Friday, May 4, 2012

Shattered Sky Player's Guide, continued

Slowly but surely, this work continues apace. As the definitive BX rulebook for my own campaign setting, the Shattered Sky Player's Guide is meant to present the classic rules and options in a style and format to compliment my home game. Of course, it is also an exercise in nostalgia - as I flip through the hallowed pages of some of my favorite D&D reference books and ask myself, "What would Mothshade do?"

More text from the Guide:

The Scope of the Rules

The Shattered Sky Setting Basic Rulebook covers adventuring in all environments, with characters of up to 14th level. At the time of this writing, higher experience levels are not within the purview of these rules.

Inside and Outside of the Dungeon

The Shattered Sky setting is a fully realized world with adventures occurring in just about every possible environment. There will be dungeon adventures and the wilderness is more than just an option - it is pervasive. Players can expect to endure environments ranging from deep caverns or underwater ruins to primeval forests and castles in the clouds.

From Basic-Expert to Shattered Sky

The contents of this book reflect the preferences and experiences of the writer. This implies house rules, setting-specific additions and changes, as well as options based upon personal preference. As these rules are being written for the exclusive use of this DM and his willing players, no apologies are implied or offered for any of the content to come. This is merely the game the DM prefers to run at this time.

Character Alignment

Though the player characters are expected to act as heroes, the only real requirement is that they not cultivate evil habits or pursuits. The three base alignments of Lawful, Neutral, or Chaotic are still in effect, but will not be considered absolutes when applied to player characters or NPCs.

A player character may be of any alignment - but is assumed to be predominantly good in outlook, or neutral, at the very least. The following describes what is meant when you put an alignment on your character sheet.

Lawful indicates an adherence to the rules and practices of civilization and society. You are inclined to be upright and cooperative, but not to the point of being a sycophant or slave. Order is good - tyranny is bad. Law is about structure.

Neutral implies a tendency to do what seems right in a given situation. You are not ambivalent or non-aligned, you prefer to see both sides of every circumstance and strive to exist in a state of harmony. Neutrality is about balance.

Chaotic encompasses the desire for freedom and personal expression. You do not act randomly or contrary to the established norm, instead seeing that there may be more than one correct answer or response to most problems. Chaos is about individuality.

Regardless of your professed alignment, a hero is still expected to do the most good possible during the course of adventuring. The Shattered Sky setting has a lot of room for heroes - less so for opportunists.

There are no alignment languages in Shattered Sky.


The weight and bulk of equipment your PC carries should be noted.
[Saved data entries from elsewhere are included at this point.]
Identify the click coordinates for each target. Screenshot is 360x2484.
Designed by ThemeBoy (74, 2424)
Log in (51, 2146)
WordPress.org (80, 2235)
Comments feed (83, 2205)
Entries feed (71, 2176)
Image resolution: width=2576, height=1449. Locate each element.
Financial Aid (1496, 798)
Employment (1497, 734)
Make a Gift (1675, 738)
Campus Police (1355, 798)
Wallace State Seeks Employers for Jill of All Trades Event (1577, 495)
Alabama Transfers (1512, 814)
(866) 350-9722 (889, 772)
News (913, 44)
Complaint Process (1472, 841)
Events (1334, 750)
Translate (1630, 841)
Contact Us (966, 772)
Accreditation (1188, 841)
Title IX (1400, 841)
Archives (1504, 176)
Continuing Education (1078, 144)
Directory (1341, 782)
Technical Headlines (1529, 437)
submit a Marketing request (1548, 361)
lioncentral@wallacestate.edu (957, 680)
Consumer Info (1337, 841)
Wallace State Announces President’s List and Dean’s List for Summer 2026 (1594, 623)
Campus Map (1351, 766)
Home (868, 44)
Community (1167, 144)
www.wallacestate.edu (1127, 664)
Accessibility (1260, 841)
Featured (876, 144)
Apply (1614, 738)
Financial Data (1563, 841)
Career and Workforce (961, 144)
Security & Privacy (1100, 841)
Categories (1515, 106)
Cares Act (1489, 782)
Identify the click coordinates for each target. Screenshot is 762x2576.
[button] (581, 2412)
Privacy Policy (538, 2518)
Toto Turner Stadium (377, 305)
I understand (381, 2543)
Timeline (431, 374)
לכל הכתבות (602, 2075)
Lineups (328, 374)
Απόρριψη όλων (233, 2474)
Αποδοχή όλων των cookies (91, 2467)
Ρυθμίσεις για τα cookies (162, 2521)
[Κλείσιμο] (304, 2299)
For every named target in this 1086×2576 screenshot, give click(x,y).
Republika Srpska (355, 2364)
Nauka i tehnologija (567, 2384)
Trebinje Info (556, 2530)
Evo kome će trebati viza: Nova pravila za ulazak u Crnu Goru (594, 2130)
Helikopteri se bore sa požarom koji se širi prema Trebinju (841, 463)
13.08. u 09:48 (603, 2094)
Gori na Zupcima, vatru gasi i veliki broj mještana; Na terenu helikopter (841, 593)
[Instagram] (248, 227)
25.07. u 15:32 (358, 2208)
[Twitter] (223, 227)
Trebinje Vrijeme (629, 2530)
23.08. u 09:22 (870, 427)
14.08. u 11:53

Not that every coin weight needs to be calculated and recorded, but there will be times when the DM will ask how much you weigh - and this includes encumbrance. Those times will often pop up during crucial moments in the game, like when being chased by an enraged dragon or crossing a rickety 500-year-old wood-and-rope footbridge spanning a deep chasm. If the DM asks what your weight is, that means the number will be important and the reply needs to be precise.


Shattered Sky uses the Variable Weapon Damage option and each weapon in the Cost of Weapons and Equipment section will include its individual damage range (see page SS#).


This setting includes a number of variants based upon existing monsters, as well as monsters entirely new and exclusive to the campaign world or converted and adapted from other supplements and editions of the game to suit these rules. The player is strongly cautioned against presuming that any monster encountered is something familiar.

Treasure and Magic Items

Expect far more than just coins, gems, and jewelry. As with monsters, above, the setting includes new and variant magic items unfamiliar to the player. The DM may place treasure wherever, and with whatever guardian, he sees fit.


Experience points (XP) are given for a number of accomplishments - including, but not limited to, the following examples.

Monsters. This includes the defeat of some monsters and not merely the slaying thereof. Some monsters are meant to be evaded, deceived, negotiated with, or even rescued. Experience is given for achieving a monster-related goal, including (but not exclusively) death.

Plot Goals. When the heroes succeed in a quest or achieve some significant goal in the campaign plotline, experience awards are due - just as if defeating a monster.

Role Playing. Experience awards for role playing will be given to those who run a three-dimensional character that is consistent with the campaign world and the events within it. Those who act in character, even when they may not benefit.

Treasure. No experience is given for treasure, unless it is used to achieve some kind of story goal or further a cause. Gold and jewels are their own reward. The same is true of magic items.

Anything Else. Whenever a player does something to benefit the game, the DM may take notice and give an XP award. This is neither a guarantee nor a promise, just a possibility.